Nasal septal perforation repair using open septoplasty and unilateral bipedicled flaps

J R Newton, P S White, M S W Lee
Journal of Laryngology and Otology 2003, 117 (1): 52-5
The aim of this study was to assess the success of the technique of open septoplasty with bipedicled flaps in achieving long-term closure and control of symptoms. Between 1993 and 2000, 32 patients underwent surgery for nasal septum perforation. Twenty patients with large perforations underwent posterior edge repair only. The remaining 12 patients (five female, and seven male) with perforations less than 20 mm in diameter underwent open septoplasty and a unilateral bipedicled flap closure. A retrospective review involving a symptom scores assessment and follow-up examination was conducted. One patient died of unrelated illness, and was excluded. Results showed 10 of the remaining 11 patients achieved closure after a mean follow up of 10 months.

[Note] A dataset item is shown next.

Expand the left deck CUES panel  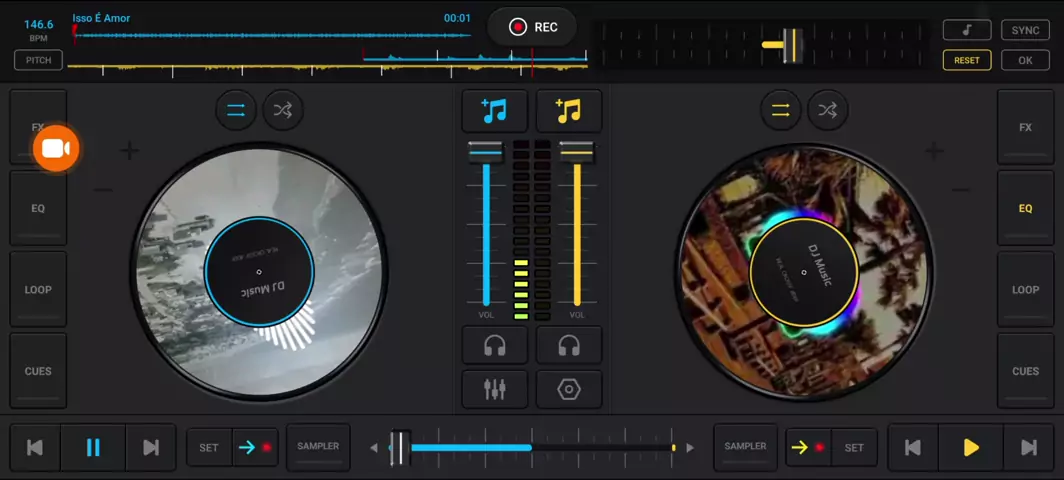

The symptoms of crusting (p < 0.0001), epistaxis (p < 0.02), discharge (p < 0.012), whistling (p < 0.011), and overall discomfort (p < 0.02), were all significantly improved. We conclude that by using this technique on patients with small perforations less than 20 mm, it is possible to achieve up to a 90 per cent perforation closure rate, and a significant improvement in patients' symptoms.